Rekord! So viele Menschen waren noch nie beim Elektro-Festival "Airbeat One"

Neustadt-Glewe - Besucher-Rekord auf dem "Airbeat One": Das 18. Elektronikmusik-Festival in Neustadt-Glewe (Mecklenburg-Vorpommern) hat nach Veranstalterangaben insgesamt 195.000 Besucher aus 80 Ländern angelockt.

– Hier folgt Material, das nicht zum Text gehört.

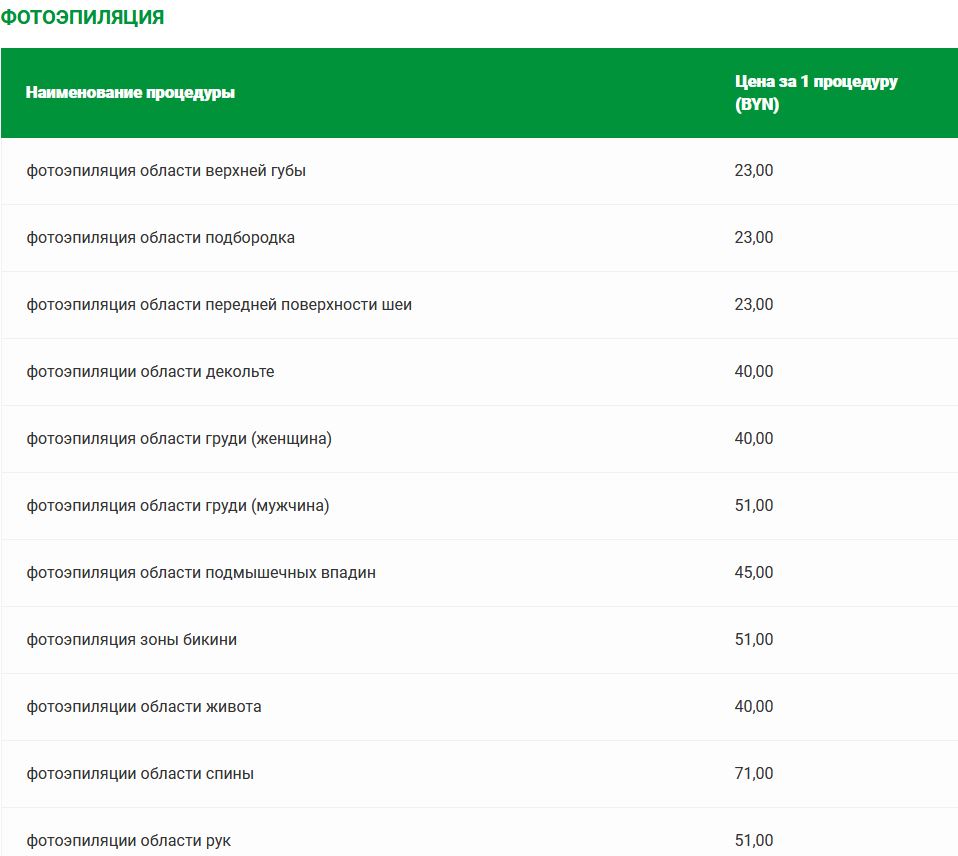Click the передней поверхности шеи procedure name
The height and width of the screenshot is (856, 958).
click(219, 305)
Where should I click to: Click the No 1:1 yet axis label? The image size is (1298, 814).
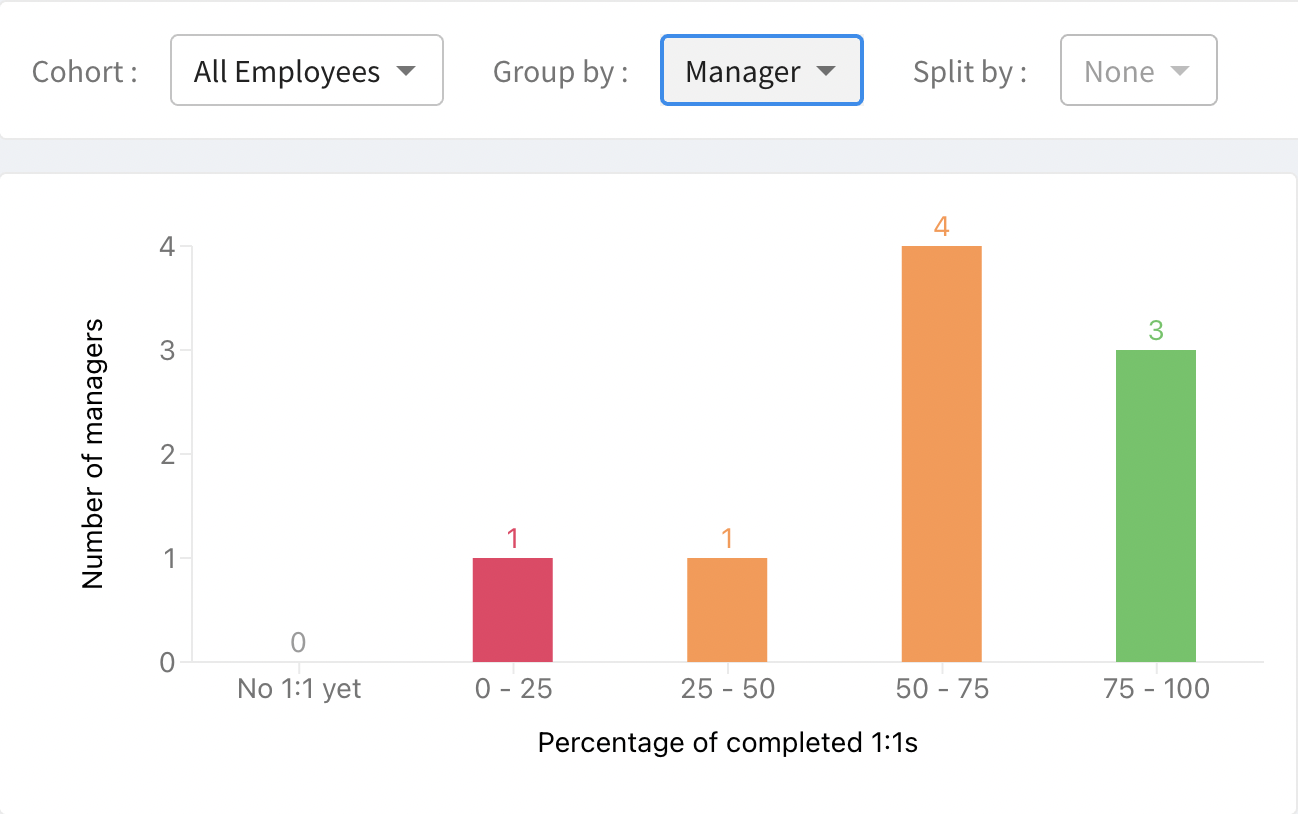click(298, 689)
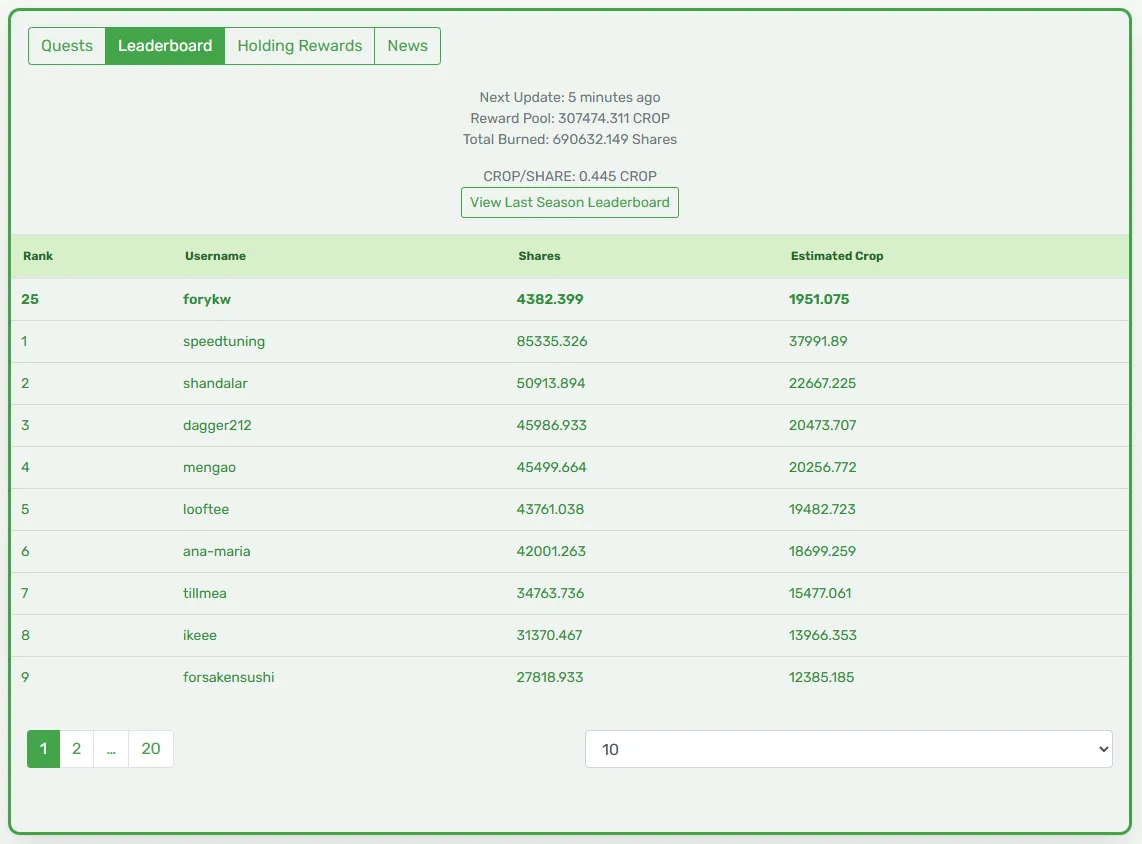
Task: Click pagination ellipsis button
Action: pos(111,749)
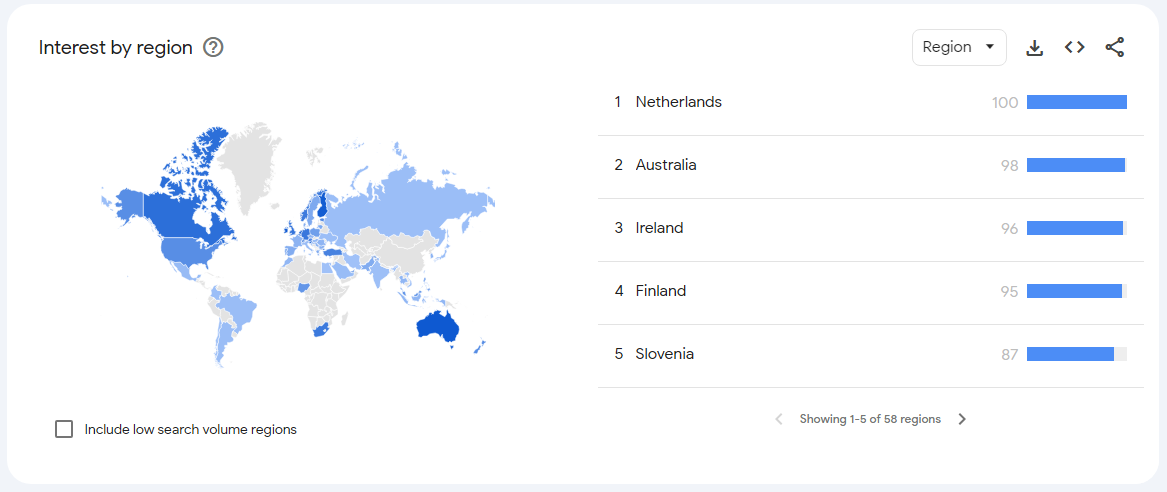The width and height of the screenshot is (1167, 492).
Task: Open the Australia region entry
Action: point(666,165)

Zehntausende Besucher tanzen vor der Hauptbühne des Elektro-Festivals "Airbeat One".
Zehntausende Besucher tanzen vor der Hauptbühne des Elektro-Festivals "Airbeat One".  © dpa/Jens Büttner

Die stärkste Resonanz gab es demnach am Samstag mit 65.000 Teilnehmern. Von einem Festival der Rekorde sprach am Sonntag zum Abschluss Veranstaltersprecher Oliver Franke.

"Es ist super gelaufen", sagte er der Deutschen Presse-Agentur. "Wir haben ausgelassen gefeiert und hatten viel Spaß."

Dass es zweimal regnete, tat der Stimmung auf dem viertägigen Festival offenkundig keinen Abbruch. Es stand unter dem Motto "Indien".

Mit mehr als 200 DJs und Acts aus aller Welt seien so viele wie nie zuvor nach Neustadt-Glewe (Landkreis Ludwigslust-Parchim) gekommen, sagte Franke.

Zu den Stars gehörten Trance-DJ Armin van Buuren aus den Niederlanden, Martin Garrix, Dimitri Vegas & Like Mike sowie Felix Jaehn.

Bis in die Morgenstunden des Sonntag feierten die Fans elektronischer Tanzmusik auf dem Flugplatzgelände, bis zum Abend mussten sie abreisen.

Karten für das kommende Jahr gibt es bald

Fans von Elektro-Musik aus ganz Europa kamen zum Festival.
Fans von Elektro-Musik aus ganz Europa kamen zum Festival.  © dpa/Jens Büttner

Der Vorverkauf zum 19. Festival vom 8. bis 12. Juli nächsten Jahres beginnt am 1. August.

Angesichts der Besucherzahlen habe sich die Kriminalität absolut im Rahmen gehalten, sagte ein Polizeisprecher.

Es habe - auch unter dem Einfluss von Drogen und Alkohol - mehrere Körperverletzungen, Rangeleien und Diebstahl gegeben.

Organisierte Diebesbanden habe es nicht gegeben. Insgesamt sei der Verlauf friedlich gewesen.

Ein 22-Jähriger war vom Geschoss einer Gummi-Zwille schwer am Auge verletzt worden.

Ein Partygast verletzte sich ebenfalls schwer bei einem Sturz von einem Gerüst aus drei Metern Höhe und ein anderer erlitt beim Hantieren mit einer Gaskartusche Brandverletzungen.